En réalité, la finance décentralisée sur Hedera reste modeste. La valeur totale bloquée, c'est-à-dire l'argent immobilisé dans ses applications DeFi, a culminé à environ 113 millions de dollars en 2025 et s'est stabilisée à un niveau inférieur en fin d'année. Pour un réseau soutenu par des entreprises du Fortune 500, ce chiffre est modeste et illustre le fossé entre les projets pilotes en entreprise et une utilisation concrète pour les transactions financières.
Risques et critiques de Hedera Hashgraph
Les arguments pessimistes sont brefs et méritent d'être entendus. Le conseil confie le contrôle de l'accès à la plateforme à une poignée d'entreprises, ce qui contraste fortement avec le terme « décentralisé ». La décision de Hiero atténue ce problème, sans toutefois le résoudre. Le token présente une faiblesse intrinsèque : des frais aussi minimes signifient qu'un réseau actif n'aura qu'un impact limité sur la demande de HBAR. L'activité DeFi reste encore faible. Et la concurrence est féroce. Solana, Avalanche et les nouvelles blockchains comme Sui et Aptos proposent toutes une vitesse similaire, et la plupart d'entre elles bénéficient d'une communauté de développeurs plus importante. Rien de tout cela ne remet en cause la technologie. Cela signifie simplement que l'investissement repose davantage sur la confiance dans l'adoption par les entreprises que sur des chiffres concrets disponibles dès aujourd'hui.
Hedera Hashgraph vaut-il le coup d'être suivi en 2026 ?
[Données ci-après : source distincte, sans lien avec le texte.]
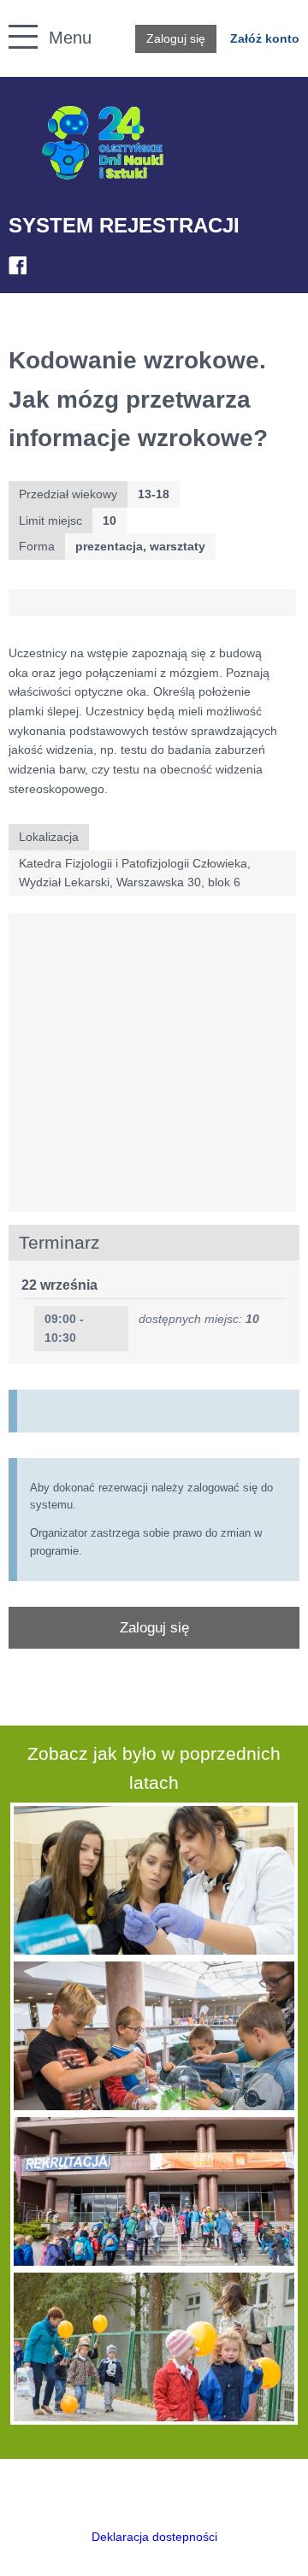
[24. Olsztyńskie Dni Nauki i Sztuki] (103, 143)
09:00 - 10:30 (64, 1328)
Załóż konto (264, 38)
La technologie est bien réelle. Hashgraph propose une approche fondamentalement différente du consensus, et sa rapidité ainsi que ses micro-frais fixes ne sont pas de simples promesses marketing. Ce qui reste à prouver, c'est la capacité à transformer cette ingénierie impressionnante en un token utile au grand public. Les projets pilotes en entreprise sont nombreux ; en revanche, une utilisation quotidienne et intensive, génératrice de valeur pour HBAR, est plus rare, du moins pour l'instant. La question à se poser est donc simple : pensez-vous que le modèle Hedera Hashgraph – une gouvernance par sociétés nommées et une transition progressive vers l'ouverture – parviendra à gagner la confiance nécessaire pour pérenniser les projets pilotes ? Votre réponse à cette question détermine en réalité votre opinion sur HBAR.